_WORUM ES GEHT_
Greif den Testbericht zu Wii Play da auf, wo er endet, und schreib ihn weiter.

_TEXTAUSZUG_
☆ ☆ ☆ ☆ ☆

Review von Tim Herrmann (mail) | 11.12.2006
Hajimete no Wii – das ist der japanische Titel des Spiels, das bei uns seit dem Launch am 8.12. unter dem Namen Wii Play bekannt ist. Übersetzt heißt das so viel wie „Das erste Mal Wii“. Und diese Anreihung von Wörtern ist im japanischen Titel sehr viel treffender und beschreibender für den Spielinhalt als die deutsche Bezeichnung. Warum und was das Spiel sonst so taugt, das lest ihr in unserem folgenden Testbericht:
Neun kleine Minispielchen werdet ihr vorfinden, wenn ihr euch das Spiel zum Preis von gut 50€ zulegen solltet. Davon ist aber beim ersten Einschalten erst einmal nur eines verfügbar, alle anderen müssen brav der Reihe nach freigeschaltet werden. Aber kein Grund zu Aufregung, denn das Spiel ist innerhalb von ungefähr 20 Minuten das erste Mal durchgespielt. Und das ist (leider?) völlig ohne Ironie oder Übertreibung gemeint. Nach besagter Zeit hat man jedes Minispiel freigespielt und jeden der kleinen Zeitvertreiber einmal ausprobieren können und eine bestimmte Punktzahl in den Highscores verewigt. Danach heißt es eigentlich nur noch Rekorde und Highscores brechen. Warum es nicht heißt: „Einfach weiterspielen und Spaß haben mit den Minispielen“, fragt ihr euch? Auch die Antwort auf diese Frage ist leicht und unsarkastisch gefunden: Die Spiele machen größtenteils keinen Spaß. Zwischen den sowieso recht knapp bemessenen neun Minispielen sind geschmacksabhängig zwei bis drei Spiele annehmbar, sodass man sie vielleicht auch noch ein drittes oder sogar viertes Mal anfasst. Alle anderen Spiele sind eigentlich überflüssig und größtenteils langweilig gestaltet und ideenlos in Prinzip und Aufbau. Um euch einen Eindruck zu geben von den Neunen, habe ich sie euch einmal der Reihe nach aufgelistet und kurz beschrieben:
Schützenfest
Ein ganz klassisches Schießspiel. Auf dem Bildschirm erscheinen Zielscheiben, Luftballons oder UFOs und diese gilt es dann, mit der Wii-Remote abzuschießen und innerhalb eines vorgegebenen Zeitlimits so viele Punkte wie möglich zu erzielen. Diese erste Stufe von WiiPlay macht schon einen recht guten Eindruck, denn die Steuerung funktioniert problemlos und es macht auch Anflüge von Spaß, wild durch die Gegend zu ballern, ohne Nachladen zu müssen. Wenn man nach jedem zehnten Schuss hätte Munition nachfüllen müssen, wäre das der Todesstoß für dieses Spiel gewesen… Schön ist hierbei auf jeden Fall, dass die von Zeit zu Zeit umherfliegenden Enten eine kleine Nostalgieträne ins Auge des Retrospielers, der sich mit DuckHunt begeistern konnte, bringen.

☆ ☆ ☆ ☆ ☆

_DATENSÄTZE_
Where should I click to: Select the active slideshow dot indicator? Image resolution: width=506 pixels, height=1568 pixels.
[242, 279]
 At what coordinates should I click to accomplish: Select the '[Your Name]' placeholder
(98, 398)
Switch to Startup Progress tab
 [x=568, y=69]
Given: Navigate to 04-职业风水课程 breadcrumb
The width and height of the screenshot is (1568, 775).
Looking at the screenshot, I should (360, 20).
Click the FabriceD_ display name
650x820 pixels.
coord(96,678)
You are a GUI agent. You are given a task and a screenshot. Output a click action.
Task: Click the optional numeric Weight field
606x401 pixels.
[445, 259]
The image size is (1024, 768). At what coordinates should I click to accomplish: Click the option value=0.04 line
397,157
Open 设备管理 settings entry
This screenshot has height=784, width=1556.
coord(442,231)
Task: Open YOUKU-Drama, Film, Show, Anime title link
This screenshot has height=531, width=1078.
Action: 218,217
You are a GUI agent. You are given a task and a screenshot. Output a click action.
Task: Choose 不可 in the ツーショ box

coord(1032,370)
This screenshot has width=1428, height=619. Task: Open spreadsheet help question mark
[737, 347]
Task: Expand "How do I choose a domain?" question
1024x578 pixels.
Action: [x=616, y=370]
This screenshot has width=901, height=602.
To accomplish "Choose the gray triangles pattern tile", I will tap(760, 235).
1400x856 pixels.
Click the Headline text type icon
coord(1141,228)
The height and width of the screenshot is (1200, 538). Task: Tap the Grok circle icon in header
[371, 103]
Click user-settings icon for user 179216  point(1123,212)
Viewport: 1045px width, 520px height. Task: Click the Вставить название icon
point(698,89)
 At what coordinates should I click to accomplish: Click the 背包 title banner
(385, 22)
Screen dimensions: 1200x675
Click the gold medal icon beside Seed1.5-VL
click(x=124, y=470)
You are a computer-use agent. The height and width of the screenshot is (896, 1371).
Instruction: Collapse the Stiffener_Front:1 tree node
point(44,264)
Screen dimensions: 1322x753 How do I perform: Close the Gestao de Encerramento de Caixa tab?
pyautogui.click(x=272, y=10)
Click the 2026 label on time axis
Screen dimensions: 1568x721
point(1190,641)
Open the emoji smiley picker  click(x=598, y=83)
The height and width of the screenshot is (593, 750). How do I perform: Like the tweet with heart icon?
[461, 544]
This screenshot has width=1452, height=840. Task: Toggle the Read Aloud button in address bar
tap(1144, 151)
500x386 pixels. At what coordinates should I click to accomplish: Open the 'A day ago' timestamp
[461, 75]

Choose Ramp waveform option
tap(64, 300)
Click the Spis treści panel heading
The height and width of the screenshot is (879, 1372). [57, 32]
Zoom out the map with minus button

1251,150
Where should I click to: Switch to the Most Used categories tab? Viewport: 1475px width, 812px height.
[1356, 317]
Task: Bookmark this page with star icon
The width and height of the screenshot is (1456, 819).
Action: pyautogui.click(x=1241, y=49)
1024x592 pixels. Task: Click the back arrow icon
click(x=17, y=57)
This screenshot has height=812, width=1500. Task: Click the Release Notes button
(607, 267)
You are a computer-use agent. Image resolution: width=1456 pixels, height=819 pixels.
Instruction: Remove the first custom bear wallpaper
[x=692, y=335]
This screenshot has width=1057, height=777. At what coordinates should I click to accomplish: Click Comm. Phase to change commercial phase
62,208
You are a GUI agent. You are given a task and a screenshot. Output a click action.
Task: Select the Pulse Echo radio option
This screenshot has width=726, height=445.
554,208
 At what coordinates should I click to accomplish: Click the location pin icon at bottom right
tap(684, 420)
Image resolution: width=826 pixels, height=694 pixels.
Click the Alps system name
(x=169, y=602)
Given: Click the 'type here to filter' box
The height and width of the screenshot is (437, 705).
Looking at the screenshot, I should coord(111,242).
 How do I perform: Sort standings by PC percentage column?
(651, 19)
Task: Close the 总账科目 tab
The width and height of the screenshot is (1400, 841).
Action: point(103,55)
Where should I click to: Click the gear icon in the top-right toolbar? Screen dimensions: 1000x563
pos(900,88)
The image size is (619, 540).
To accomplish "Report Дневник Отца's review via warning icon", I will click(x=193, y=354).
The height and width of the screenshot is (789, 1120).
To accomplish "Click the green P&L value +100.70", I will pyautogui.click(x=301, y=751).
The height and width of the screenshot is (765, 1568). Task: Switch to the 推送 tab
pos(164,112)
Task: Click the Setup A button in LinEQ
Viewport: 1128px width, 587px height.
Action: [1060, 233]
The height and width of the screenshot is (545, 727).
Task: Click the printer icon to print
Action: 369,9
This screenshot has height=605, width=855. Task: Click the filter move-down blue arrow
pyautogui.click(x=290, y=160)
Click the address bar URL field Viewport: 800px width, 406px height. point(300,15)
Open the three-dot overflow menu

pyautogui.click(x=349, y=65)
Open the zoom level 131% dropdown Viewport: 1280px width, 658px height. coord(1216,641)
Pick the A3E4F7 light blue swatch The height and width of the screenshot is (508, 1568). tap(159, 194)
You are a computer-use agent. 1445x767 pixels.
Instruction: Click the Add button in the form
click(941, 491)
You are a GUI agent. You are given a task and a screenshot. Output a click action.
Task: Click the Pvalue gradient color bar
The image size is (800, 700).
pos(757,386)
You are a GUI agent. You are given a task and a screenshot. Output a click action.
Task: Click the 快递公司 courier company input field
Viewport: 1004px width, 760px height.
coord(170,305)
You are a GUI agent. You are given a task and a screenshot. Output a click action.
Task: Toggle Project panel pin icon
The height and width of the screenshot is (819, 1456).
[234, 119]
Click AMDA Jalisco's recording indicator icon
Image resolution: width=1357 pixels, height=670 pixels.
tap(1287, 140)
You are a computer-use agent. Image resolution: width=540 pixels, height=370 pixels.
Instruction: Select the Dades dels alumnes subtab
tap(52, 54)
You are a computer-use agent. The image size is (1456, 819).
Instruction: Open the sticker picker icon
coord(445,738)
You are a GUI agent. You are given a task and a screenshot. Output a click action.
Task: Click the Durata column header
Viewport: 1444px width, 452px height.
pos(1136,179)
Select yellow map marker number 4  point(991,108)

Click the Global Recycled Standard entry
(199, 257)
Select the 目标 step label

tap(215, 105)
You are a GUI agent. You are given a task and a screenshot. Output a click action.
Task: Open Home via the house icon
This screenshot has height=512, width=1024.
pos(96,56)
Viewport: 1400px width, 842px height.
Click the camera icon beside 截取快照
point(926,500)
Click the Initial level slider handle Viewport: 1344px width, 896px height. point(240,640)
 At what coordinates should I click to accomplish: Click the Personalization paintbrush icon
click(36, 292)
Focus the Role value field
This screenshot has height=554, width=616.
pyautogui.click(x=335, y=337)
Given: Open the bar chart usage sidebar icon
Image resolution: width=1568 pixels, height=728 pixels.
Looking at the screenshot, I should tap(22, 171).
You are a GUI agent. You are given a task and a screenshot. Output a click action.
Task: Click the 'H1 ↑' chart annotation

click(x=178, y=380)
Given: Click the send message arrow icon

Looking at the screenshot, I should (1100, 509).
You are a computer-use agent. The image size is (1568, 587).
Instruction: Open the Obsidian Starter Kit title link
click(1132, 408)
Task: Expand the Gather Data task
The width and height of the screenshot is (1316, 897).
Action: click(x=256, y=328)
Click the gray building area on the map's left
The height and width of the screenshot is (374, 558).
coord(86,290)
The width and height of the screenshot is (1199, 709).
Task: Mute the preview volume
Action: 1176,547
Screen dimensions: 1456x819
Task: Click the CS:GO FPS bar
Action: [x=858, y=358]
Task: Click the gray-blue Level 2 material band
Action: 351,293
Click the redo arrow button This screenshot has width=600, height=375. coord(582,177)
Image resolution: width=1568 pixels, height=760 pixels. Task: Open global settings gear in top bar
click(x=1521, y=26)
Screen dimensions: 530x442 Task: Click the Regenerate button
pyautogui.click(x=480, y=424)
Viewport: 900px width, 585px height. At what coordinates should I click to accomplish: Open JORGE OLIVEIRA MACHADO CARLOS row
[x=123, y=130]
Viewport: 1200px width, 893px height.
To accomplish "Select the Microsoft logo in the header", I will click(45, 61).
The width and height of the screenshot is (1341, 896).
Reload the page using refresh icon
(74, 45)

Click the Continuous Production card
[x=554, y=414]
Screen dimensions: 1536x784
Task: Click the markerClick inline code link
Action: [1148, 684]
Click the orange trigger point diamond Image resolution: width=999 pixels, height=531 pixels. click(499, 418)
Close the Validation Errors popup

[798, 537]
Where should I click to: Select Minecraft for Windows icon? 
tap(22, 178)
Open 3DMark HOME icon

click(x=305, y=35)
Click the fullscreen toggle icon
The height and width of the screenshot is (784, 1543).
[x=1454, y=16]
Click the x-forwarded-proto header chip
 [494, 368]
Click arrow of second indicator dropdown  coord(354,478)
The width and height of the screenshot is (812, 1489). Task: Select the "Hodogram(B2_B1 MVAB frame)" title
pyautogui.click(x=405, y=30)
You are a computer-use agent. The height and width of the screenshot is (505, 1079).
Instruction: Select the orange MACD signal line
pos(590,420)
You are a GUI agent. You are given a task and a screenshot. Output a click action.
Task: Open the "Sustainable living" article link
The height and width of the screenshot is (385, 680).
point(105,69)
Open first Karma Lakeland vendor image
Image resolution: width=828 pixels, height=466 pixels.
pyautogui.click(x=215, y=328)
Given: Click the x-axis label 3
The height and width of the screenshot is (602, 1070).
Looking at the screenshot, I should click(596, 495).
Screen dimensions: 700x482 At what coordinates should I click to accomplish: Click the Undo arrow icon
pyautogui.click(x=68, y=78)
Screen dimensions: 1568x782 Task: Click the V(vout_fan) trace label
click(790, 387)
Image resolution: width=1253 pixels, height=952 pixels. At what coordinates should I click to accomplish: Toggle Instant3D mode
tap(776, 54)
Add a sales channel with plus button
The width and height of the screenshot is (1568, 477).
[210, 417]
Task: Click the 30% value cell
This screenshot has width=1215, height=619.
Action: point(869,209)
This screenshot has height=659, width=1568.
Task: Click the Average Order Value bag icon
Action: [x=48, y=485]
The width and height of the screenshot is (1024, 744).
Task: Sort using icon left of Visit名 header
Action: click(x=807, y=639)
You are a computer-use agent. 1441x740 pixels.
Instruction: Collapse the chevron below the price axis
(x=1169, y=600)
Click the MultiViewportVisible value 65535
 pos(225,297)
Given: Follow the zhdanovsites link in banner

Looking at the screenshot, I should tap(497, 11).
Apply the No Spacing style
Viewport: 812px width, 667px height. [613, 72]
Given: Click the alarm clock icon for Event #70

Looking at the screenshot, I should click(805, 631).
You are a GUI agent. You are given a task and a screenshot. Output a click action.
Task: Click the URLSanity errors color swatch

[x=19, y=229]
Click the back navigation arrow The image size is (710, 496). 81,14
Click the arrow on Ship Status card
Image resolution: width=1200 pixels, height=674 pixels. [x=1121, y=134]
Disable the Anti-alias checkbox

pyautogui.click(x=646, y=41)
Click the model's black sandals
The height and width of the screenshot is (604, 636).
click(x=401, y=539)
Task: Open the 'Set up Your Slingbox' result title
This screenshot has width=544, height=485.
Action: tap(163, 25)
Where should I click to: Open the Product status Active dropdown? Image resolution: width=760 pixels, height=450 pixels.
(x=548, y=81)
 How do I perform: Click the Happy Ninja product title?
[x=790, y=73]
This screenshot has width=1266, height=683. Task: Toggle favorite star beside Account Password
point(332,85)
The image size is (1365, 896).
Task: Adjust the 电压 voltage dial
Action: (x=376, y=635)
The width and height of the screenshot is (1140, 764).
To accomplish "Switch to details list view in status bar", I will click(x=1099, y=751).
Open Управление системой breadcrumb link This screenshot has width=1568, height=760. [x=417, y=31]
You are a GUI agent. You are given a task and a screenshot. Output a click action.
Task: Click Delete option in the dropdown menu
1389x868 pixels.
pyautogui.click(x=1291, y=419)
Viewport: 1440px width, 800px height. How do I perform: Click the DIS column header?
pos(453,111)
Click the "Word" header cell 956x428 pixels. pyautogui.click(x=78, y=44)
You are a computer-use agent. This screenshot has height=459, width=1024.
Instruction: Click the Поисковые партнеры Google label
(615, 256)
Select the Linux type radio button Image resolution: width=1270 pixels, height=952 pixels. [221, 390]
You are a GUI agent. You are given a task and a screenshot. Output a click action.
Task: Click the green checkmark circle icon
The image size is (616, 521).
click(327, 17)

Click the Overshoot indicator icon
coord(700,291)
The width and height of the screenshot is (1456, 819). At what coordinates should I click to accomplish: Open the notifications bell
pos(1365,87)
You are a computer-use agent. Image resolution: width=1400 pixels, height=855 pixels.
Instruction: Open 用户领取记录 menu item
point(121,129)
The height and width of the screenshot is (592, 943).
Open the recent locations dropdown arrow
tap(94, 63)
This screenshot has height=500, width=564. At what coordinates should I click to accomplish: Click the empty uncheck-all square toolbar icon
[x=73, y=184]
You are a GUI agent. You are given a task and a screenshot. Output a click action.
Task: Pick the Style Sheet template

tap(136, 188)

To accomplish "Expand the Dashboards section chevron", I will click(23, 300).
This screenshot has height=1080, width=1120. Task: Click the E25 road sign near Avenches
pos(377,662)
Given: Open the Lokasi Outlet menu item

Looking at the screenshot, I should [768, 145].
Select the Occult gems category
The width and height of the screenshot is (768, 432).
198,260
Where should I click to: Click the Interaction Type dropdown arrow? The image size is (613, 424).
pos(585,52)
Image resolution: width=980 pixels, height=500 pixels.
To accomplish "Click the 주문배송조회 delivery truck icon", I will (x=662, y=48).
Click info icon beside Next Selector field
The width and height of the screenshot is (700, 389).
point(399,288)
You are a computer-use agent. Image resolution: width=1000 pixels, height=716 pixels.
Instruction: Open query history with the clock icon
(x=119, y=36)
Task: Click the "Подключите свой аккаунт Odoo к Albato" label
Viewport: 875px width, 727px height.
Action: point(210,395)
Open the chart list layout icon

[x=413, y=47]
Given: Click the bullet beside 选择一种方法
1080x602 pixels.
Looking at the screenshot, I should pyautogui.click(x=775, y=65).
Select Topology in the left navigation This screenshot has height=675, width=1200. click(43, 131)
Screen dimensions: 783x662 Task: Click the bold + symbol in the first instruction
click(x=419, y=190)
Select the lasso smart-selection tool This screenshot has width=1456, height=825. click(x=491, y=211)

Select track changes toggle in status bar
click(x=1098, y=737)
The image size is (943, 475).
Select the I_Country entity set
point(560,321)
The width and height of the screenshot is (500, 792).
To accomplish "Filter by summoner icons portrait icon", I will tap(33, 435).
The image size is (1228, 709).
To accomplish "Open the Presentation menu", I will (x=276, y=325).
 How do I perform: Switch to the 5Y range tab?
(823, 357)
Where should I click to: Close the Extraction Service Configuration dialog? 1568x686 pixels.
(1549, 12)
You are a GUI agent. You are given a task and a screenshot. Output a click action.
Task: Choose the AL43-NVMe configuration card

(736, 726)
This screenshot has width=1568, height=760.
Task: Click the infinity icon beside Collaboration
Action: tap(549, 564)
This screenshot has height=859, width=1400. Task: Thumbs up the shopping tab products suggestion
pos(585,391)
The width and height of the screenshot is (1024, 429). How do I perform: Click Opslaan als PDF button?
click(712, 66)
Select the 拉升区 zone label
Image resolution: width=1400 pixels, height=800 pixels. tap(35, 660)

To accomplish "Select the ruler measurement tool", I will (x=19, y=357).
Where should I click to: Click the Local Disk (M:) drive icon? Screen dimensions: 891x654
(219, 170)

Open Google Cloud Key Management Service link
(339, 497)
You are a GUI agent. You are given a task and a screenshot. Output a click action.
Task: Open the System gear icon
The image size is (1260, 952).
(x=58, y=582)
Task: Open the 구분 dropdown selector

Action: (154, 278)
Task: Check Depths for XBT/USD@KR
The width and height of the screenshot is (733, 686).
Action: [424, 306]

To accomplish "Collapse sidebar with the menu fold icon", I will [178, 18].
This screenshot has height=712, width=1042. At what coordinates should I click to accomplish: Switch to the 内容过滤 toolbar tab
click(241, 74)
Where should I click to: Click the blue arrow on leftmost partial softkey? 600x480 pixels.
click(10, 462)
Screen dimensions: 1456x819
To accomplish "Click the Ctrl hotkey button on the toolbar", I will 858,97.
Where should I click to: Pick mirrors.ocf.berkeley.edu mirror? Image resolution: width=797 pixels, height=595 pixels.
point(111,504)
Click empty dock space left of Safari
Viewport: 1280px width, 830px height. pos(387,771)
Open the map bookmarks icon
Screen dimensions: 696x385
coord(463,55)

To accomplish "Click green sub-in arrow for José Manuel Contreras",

☆ ☆ ☆ ☆ ☆

_DEIN ERGEBNIS_
Mii-Gewimmel
Hier findet man einen der Höhepunkte des Spiels vor: Man muss in jeder Runde eine bestimmte Aufgabe erfüllen. Diese beinhalten alle, dass man einen oder mehrere bestimmte Miis finden muss. Diese stehen in den einfacheren Leveln einfach nur da, später schwimmen sie aber auch noch und tauchen unter und da wird die Sache schon zunehmend kniffliger. Trotzdem macht es irgendwie Spaß und erinnert irgendwie an das „Wanted-Spiel“ bei Super Mario 64 DS.
Tischtennis
Das Spiel ist einfach lächerlich und vielleicht der Tiefpunkt von WiiPlay. Man muss den Ball nicht einmal schlagen, man bewegt einfach den Schläger in Richtung des runden Zellophans und er wird von alleine auf die gegnerische Seite bugsiert. Höchstens, wenn der Ball schneller wird, wird es schwieriger. Das heißt aber noch lange nicht, dass es dadurch spaßiger wird…
Mii-Posen-Spiel
Hier muss der Spiele seinen Mii, also sein selbst erschaffenes Charakterabbild, durch Drehen der Wiimote wie beispielsweise einen Schlüssel in eine vorgegebene Position bringen. Wenn man die kleine Figur dann in die vorgegebene Lage gebracht hat, zerplatzt eine Seifenblase, in der sich der Umriss befindet und mehrere neue fallen vom Himmel. Die ersten paar Runden ist dies noch sehr simpel und leicht zu bewältigen, nach einer Zeit wird’s aber zunehmend kniffliger und stressiger, weil die Miis auch noch die Position wechseln müssen. In den 20er Stufen kommt man dann schon richtig ins Schwitzen, wenn sich alle Faktoren, die so etwas schwierig machen können, vereinen und man nur noch am Drehen, Drücken und Umherfuchteln ist. Das Spiel ist lustig beim ersten Mal, nett beim zweiten Mal und nicht mehr wirklich zu gebrauchen beim dritten Mal.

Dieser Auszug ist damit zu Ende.